D’ailleurs la Porte, par le maintien d’anciens abus, ne va-t-elle pas elle-même au-devant de la fraternité bédouine ? Ne paie-t-elle pas, par exemple, une redevance à certaines tribus pour avoir des appuis dans le désert et pour assurer le passage de la caravane de La Mecque ? Si je dis redevance malgré ce que le mot a de malsonnant, et en dépit du mot cadeau employé par l’autorité du pachalik, c’est que les Arabes sont aussi loin que possible de considérer l’argent qu’ils reçoivent ainsi comme un don gracieux de leur souverain; en voici un exemple. Il y a quelques années de cela, on vit un jour arriver chez le commandant en chef de l’armée d’Arabie le domestique noir d’un chef de tribu bédouine; il était vêtu d’un grand manteau troué et chaussé de bottes qui avaient été rouges autrefois, mais qui alors n’avaient plus de couleur précise. Le pacha accueillit par exception cet homme avec empressement, le fit asseoir, lui accorda les honneurs de la pipe et du café, et l’engagea ensuite à passer chez son trésorier pour y recevoir la redevance accordée à son maître, afin de s’assurer de ses dispositions pacifiques.
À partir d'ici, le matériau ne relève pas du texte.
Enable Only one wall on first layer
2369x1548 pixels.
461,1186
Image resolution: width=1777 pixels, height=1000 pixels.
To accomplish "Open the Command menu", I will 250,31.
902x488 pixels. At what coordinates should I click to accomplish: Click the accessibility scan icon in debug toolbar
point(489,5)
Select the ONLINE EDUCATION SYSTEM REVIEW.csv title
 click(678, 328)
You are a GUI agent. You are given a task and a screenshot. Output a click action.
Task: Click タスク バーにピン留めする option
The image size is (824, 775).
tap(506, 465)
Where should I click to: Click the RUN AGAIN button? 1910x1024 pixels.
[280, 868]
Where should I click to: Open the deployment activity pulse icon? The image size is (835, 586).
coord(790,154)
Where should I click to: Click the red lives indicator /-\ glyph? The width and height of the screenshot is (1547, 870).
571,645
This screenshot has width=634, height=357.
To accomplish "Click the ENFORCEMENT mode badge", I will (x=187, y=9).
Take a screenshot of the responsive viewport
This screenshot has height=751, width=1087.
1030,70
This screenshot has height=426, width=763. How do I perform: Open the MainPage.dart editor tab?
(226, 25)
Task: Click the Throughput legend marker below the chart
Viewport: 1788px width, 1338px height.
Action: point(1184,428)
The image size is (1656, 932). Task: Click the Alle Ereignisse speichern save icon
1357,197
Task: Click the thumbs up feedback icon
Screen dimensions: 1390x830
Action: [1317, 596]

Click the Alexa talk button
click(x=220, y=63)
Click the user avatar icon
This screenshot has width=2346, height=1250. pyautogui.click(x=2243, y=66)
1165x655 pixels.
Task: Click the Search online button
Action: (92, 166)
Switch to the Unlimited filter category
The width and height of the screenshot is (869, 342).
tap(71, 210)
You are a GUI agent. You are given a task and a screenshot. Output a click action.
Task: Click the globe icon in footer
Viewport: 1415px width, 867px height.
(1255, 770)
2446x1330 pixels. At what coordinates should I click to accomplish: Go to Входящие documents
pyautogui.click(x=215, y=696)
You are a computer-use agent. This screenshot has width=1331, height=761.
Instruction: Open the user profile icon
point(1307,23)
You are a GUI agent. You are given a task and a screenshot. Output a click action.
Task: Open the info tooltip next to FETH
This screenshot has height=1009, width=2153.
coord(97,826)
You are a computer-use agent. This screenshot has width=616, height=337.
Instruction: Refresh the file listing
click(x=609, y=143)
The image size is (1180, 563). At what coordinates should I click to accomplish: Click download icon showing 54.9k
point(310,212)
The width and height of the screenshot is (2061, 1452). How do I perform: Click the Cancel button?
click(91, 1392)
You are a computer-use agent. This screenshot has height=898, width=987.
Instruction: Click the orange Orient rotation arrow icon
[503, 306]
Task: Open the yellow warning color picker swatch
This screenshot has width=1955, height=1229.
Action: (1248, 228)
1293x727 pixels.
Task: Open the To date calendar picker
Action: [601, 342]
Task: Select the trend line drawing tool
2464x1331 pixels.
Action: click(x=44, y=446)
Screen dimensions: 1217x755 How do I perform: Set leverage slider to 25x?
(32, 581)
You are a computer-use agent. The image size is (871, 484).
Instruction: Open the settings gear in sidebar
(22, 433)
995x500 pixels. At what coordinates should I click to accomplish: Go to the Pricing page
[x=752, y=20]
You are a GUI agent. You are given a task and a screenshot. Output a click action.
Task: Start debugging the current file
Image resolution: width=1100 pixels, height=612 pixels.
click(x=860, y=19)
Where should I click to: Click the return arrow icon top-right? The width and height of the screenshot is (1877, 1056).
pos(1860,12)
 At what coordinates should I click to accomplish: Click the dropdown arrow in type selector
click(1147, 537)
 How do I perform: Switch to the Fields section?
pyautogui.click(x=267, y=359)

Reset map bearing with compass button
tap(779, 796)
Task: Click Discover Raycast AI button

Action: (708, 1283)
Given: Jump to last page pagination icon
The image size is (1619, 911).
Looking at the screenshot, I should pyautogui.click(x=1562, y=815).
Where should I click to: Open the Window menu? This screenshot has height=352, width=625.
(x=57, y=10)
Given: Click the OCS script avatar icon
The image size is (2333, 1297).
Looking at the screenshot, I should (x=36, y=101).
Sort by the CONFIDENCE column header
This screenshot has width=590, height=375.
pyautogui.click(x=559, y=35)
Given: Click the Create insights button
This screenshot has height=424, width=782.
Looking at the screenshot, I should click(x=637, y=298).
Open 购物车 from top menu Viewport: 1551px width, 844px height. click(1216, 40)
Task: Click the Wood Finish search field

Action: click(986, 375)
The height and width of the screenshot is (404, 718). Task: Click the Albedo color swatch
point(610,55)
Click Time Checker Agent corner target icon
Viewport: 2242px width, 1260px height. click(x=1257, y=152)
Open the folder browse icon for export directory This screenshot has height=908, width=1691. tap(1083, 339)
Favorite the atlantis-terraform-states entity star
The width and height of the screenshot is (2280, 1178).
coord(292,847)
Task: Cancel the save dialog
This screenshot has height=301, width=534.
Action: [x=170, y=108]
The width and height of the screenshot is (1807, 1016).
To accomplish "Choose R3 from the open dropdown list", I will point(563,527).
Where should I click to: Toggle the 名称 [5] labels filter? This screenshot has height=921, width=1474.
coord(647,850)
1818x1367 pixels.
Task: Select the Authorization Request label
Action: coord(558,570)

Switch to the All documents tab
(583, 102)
Quelques instans s’étaient à peine écoulés, lorsqu’un grand bruit se fit entendre; bientôt le trésorier entra chez le pacha d’un air effaré, annonçant que le nègre se refusait à recevoir de la monnaie de billon, et exigeait qu’on le payât en or. Sur les observations très modérées qui lui avaient été faites, du talon de sa botte il avait balayé la table sur laquelle la somme qu’il devait recevoir se trouvait déjà comptée. Là-dessus, étonnement, inquiétude du pacha. On fait rentrer le noir, on lui sert derechef la pipe et le café, on le flatte, on le caresse; sa colère s’apaise; toutefois il ne se rend qu’à demi et déclare, comme dernier ultimatum, qu’il consent à prendre la moitié de la somme en monnaie de billon, mais qu’il veut le reste en or. L’ultimatum fut accepté, et le pacha ne revint à son calme habituel qu’après avoir vu le nègre partir muni du sac où se trouvait renfermée la somme destinée à être portée au désert.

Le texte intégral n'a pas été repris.